THE TASK: Please format the records as a numbered list, leaving out blank lines, from the line with "The image size is (1047, 1038)." up to and including the line with "857x1187 pixels. pyautogui.click(x=95, y=991)". List only those lines.

──────────

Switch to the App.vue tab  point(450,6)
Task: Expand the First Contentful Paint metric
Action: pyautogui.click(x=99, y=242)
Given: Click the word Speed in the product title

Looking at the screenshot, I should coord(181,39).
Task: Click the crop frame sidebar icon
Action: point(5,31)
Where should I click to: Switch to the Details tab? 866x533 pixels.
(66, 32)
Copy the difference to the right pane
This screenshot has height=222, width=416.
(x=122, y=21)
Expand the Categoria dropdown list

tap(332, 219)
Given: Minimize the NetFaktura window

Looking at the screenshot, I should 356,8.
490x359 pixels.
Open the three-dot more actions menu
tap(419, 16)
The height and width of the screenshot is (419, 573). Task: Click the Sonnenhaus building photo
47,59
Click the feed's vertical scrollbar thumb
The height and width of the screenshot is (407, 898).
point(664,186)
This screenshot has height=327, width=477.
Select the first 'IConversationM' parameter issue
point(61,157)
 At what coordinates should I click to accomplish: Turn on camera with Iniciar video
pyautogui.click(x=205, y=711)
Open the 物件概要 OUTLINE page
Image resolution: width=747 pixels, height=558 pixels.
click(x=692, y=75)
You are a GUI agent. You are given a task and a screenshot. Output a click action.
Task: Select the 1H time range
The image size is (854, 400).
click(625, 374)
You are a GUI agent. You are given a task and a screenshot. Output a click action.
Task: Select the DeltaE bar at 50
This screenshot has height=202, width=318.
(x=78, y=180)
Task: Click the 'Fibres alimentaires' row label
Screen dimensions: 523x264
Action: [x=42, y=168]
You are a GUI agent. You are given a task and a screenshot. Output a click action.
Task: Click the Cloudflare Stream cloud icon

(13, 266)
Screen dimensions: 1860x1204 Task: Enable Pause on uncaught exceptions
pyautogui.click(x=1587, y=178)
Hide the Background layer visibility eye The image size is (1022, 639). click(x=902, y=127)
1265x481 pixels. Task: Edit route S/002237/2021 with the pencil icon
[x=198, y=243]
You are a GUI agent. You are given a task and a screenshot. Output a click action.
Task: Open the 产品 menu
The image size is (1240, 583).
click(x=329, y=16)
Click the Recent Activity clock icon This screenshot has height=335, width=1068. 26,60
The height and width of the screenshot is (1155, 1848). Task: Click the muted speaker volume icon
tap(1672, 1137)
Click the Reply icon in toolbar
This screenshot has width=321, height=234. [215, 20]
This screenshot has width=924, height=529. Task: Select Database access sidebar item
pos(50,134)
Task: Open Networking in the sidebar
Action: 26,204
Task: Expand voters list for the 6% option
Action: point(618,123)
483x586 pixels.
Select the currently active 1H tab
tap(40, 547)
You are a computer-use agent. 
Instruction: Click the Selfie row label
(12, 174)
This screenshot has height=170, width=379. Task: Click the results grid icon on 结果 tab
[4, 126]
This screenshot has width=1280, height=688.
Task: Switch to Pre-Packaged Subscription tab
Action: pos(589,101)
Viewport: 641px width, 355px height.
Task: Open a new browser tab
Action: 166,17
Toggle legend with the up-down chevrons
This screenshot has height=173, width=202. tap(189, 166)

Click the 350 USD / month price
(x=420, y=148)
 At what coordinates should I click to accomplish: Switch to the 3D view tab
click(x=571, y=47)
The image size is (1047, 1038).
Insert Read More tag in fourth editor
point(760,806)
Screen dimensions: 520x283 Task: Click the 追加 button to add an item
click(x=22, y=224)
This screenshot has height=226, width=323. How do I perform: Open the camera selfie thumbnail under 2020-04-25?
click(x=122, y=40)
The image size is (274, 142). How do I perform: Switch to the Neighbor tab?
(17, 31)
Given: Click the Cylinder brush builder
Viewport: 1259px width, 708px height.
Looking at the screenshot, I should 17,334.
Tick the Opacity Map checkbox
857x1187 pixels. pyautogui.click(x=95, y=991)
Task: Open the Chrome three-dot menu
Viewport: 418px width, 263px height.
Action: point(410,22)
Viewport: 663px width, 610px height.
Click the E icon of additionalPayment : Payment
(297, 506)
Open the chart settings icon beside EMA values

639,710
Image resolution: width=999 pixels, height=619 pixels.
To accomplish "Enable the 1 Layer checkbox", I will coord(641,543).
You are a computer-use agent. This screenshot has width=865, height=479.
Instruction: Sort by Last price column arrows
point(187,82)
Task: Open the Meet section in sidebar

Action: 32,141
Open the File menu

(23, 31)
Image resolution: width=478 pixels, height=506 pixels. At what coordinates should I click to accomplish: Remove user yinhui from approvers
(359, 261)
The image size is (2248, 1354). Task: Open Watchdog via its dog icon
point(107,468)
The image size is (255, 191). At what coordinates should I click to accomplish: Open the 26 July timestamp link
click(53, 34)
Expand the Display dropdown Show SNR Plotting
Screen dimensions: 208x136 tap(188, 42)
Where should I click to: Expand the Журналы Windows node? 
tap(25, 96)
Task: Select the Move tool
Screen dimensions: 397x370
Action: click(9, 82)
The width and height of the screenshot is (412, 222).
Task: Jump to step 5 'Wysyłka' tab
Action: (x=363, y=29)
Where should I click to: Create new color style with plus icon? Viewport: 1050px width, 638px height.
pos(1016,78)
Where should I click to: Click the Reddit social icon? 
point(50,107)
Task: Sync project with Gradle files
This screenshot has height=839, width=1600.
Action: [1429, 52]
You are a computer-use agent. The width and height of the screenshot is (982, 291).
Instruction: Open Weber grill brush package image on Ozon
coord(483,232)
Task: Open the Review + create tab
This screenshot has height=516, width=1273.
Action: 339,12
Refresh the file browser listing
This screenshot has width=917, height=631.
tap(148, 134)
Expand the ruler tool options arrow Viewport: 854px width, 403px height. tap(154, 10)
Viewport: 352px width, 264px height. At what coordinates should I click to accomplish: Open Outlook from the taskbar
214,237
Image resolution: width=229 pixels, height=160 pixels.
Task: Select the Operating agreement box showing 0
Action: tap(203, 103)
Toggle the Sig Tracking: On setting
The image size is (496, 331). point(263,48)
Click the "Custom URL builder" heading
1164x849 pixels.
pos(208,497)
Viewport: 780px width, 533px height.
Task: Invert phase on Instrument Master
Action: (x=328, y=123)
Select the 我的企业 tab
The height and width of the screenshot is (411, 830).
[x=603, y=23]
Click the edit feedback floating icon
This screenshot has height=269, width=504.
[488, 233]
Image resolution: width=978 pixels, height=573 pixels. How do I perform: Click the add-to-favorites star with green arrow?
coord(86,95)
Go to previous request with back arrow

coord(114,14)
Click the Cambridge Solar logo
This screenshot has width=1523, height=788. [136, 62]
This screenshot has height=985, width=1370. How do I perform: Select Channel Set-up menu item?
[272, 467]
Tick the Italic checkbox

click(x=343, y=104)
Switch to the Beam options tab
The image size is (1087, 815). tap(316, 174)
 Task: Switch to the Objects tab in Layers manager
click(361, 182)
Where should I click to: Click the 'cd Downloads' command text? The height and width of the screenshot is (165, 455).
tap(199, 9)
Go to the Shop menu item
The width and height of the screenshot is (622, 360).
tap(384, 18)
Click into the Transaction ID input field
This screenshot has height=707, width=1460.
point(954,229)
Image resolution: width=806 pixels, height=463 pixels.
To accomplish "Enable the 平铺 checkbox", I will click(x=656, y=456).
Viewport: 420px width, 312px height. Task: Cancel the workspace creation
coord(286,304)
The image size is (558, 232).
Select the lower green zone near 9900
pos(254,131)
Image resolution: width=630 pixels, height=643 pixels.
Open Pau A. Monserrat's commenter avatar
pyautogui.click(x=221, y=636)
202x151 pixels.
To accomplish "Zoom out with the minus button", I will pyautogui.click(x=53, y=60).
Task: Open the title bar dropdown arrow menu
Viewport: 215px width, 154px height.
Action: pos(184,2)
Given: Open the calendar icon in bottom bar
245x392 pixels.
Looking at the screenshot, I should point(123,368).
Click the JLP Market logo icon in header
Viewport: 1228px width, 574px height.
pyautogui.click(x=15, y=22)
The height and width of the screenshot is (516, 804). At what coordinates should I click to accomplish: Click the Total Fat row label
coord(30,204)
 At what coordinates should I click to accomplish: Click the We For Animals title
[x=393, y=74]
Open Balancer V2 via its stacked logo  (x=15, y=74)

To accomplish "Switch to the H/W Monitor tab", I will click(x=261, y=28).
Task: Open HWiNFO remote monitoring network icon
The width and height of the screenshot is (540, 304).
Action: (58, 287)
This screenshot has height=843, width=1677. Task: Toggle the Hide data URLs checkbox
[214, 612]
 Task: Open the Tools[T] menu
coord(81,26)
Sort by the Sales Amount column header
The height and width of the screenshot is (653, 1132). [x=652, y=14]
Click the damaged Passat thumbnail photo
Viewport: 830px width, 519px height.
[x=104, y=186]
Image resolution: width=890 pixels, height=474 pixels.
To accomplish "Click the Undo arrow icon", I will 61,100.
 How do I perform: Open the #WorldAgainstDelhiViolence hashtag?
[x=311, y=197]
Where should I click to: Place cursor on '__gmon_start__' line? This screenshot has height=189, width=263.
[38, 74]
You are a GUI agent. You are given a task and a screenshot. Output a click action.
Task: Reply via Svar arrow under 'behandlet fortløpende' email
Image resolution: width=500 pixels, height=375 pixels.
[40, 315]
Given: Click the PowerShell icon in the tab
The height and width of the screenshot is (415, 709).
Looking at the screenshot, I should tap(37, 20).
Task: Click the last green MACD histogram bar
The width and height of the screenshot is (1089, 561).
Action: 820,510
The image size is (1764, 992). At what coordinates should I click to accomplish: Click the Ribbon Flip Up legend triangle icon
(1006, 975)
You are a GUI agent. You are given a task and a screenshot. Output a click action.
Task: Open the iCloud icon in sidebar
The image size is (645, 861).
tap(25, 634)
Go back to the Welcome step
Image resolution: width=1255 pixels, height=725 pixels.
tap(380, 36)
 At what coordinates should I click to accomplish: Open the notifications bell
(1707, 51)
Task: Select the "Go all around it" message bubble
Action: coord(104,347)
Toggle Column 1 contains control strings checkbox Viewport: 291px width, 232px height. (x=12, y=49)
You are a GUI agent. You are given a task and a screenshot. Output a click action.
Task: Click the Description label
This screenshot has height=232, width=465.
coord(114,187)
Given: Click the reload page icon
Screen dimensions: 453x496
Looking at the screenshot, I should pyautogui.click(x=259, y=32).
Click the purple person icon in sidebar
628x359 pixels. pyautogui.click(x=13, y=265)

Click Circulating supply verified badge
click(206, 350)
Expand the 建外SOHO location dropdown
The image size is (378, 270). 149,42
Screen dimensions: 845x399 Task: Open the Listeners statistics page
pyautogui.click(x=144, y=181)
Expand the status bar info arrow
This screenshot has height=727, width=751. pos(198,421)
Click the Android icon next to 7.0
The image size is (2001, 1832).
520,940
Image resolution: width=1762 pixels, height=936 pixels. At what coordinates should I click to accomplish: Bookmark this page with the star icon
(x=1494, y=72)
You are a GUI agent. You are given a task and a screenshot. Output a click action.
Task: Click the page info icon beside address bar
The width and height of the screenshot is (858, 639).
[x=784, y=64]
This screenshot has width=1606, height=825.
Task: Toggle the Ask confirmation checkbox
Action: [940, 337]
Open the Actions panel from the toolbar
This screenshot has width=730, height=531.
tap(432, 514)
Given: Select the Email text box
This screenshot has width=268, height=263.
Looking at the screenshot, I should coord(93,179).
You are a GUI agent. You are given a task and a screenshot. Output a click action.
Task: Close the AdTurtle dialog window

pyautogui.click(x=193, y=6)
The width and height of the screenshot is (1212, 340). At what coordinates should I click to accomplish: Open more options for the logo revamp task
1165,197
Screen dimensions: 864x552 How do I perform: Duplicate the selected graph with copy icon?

──────────

RESPONSE TO THE EXERCISE:
1. The image size is (1047, 1038).
2. Insert Read More tag in fourth editor
3. point(760,806)
4. Screen dimensions: 520x283 Task: Click the 追加 button to add an item
5. click(x=22, y=224)
6. This screenshot has height=226, width=323. How do I perform: Open the camera selfie thumbnail under 2020-04-25?
7. click(x=122, y=40)
8. The image size is (274, 142). How do I perform: Switch to the Neighbor tab?
9. (17, 31)
10. Given: Click the Cylinder brush builder
11. Viewport: 1259px width, 708px height.
12. Looking at the screenshot, I should 17,334.
13. Tick the Opacity Map checkbox
14. 857x1187 pixels. pyautogui.click(x=95, y=991)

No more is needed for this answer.